## What to do
Give only a number in reply. It should be how many lines in the records contain the string "third".

## Information
= = =

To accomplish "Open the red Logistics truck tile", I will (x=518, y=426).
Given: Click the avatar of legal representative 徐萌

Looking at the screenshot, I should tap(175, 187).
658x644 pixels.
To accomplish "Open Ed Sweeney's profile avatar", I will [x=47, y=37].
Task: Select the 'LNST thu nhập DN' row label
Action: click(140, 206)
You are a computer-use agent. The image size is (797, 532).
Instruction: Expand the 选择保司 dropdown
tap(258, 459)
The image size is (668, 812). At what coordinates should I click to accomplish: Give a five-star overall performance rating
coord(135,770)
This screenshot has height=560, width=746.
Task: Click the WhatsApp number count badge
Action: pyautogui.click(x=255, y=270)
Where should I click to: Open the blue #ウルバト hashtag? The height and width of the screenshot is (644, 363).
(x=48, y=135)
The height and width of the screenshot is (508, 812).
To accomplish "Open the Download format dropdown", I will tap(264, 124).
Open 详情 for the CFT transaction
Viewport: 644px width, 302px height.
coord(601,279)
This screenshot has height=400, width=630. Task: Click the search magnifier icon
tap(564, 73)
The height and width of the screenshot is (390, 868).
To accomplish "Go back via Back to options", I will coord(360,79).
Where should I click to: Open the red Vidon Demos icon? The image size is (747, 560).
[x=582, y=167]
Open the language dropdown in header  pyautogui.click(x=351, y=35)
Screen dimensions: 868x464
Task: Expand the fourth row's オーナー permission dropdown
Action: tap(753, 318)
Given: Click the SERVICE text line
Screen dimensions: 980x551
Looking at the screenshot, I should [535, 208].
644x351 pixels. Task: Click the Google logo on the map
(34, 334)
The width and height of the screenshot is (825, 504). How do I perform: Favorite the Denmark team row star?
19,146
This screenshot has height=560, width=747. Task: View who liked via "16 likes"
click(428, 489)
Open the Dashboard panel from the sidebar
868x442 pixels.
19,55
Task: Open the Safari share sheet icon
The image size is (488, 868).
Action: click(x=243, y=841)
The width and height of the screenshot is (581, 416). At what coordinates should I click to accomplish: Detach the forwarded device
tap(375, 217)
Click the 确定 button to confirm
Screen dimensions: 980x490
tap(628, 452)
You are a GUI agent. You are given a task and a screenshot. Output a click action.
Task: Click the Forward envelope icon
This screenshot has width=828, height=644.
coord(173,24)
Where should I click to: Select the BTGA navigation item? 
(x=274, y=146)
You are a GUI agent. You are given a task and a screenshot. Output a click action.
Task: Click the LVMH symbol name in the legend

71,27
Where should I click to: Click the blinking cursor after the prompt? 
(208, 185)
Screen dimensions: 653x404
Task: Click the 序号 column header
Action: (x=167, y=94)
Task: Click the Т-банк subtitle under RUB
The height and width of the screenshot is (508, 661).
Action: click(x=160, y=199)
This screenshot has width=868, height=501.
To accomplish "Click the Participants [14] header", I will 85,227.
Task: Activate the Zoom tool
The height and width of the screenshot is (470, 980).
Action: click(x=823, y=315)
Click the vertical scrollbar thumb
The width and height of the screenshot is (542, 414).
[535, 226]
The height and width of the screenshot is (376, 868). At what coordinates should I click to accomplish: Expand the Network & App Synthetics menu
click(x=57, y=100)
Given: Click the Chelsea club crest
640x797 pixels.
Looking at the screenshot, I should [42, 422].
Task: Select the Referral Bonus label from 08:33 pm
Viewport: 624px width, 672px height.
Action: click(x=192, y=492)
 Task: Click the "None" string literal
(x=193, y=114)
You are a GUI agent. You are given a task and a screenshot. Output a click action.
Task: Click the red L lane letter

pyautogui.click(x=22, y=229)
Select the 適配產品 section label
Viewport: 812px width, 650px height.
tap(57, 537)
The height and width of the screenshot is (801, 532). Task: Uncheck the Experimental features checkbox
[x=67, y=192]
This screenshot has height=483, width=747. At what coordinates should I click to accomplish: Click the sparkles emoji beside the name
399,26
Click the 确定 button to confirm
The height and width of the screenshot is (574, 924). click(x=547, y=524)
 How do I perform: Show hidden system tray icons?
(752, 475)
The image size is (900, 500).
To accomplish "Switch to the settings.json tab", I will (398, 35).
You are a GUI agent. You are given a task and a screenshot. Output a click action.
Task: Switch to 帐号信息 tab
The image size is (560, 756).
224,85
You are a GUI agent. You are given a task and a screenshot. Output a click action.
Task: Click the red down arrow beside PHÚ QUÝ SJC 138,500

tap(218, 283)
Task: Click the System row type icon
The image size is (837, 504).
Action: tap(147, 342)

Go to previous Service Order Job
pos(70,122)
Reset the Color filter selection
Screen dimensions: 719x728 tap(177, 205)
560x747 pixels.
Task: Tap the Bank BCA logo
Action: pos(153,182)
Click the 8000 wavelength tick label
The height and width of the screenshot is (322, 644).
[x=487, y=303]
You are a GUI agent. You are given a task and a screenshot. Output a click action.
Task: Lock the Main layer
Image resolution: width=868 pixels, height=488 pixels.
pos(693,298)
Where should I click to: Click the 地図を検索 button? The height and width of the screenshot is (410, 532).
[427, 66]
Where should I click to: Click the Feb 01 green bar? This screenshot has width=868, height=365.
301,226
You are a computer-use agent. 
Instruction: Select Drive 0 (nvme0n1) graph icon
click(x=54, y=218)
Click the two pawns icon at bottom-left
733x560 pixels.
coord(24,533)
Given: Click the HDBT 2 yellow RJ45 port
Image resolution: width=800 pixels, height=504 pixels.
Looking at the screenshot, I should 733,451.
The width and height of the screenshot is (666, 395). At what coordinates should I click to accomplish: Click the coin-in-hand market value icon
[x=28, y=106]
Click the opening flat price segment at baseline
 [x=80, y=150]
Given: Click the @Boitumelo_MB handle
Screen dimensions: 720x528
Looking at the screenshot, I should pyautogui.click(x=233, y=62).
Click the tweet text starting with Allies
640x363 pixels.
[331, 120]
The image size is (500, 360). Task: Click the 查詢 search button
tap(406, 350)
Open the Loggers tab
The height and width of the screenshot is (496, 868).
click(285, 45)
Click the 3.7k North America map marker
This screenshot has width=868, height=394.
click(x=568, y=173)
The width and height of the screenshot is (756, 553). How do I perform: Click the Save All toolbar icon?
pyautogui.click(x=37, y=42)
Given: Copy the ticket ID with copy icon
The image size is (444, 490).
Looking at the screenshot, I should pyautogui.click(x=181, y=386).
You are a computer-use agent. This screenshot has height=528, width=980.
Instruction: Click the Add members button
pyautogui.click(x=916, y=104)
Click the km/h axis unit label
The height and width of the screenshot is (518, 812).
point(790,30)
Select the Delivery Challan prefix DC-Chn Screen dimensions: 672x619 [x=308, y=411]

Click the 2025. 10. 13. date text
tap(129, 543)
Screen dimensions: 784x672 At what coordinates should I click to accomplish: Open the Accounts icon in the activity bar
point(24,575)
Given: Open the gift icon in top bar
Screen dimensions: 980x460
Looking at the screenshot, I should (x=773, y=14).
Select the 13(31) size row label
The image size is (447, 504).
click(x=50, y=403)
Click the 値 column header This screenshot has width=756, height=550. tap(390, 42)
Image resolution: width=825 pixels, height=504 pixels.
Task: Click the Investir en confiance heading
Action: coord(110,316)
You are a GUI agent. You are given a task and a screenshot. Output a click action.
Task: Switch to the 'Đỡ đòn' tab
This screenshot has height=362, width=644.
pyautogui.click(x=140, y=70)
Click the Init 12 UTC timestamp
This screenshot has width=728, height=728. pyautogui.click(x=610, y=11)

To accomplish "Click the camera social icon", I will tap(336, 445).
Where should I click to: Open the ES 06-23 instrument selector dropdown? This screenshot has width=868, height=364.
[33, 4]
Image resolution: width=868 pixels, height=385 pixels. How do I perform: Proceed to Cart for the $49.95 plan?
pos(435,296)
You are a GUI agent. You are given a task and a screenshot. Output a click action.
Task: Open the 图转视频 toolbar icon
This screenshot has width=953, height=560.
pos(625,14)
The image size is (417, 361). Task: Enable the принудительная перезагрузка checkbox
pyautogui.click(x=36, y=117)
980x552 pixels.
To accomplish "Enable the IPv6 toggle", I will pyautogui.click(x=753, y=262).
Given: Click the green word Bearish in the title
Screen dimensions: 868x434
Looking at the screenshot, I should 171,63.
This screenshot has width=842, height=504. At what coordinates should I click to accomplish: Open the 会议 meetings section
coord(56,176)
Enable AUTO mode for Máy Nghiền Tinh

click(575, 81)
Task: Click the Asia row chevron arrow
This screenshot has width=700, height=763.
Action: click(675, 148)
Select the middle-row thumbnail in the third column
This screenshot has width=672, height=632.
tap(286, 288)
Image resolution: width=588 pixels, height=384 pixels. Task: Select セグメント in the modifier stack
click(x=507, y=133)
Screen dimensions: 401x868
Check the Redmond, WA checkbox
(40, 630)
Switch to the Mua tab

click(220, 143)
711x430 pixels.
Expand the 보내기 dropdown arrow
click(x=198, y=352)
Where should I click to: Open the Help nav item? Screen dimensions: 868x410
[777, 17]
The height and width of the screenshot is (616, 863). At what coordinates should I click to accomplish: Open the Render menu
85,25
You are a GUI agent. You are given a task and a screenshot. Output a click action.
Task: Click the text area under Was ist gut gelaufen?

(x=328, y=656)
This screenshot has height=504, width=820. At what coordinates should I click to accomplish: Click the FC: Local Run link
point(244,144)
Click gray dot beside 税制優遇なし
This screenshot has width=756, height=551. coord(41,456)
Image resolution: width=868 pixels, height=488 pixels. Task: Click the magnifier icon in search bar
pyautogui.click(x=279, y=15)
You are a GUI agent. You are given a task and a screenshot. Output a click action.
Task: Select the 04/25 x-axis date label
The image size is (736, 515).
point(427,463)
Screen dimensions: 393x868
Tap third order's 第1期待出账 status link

= = =

## Solution to this problem
2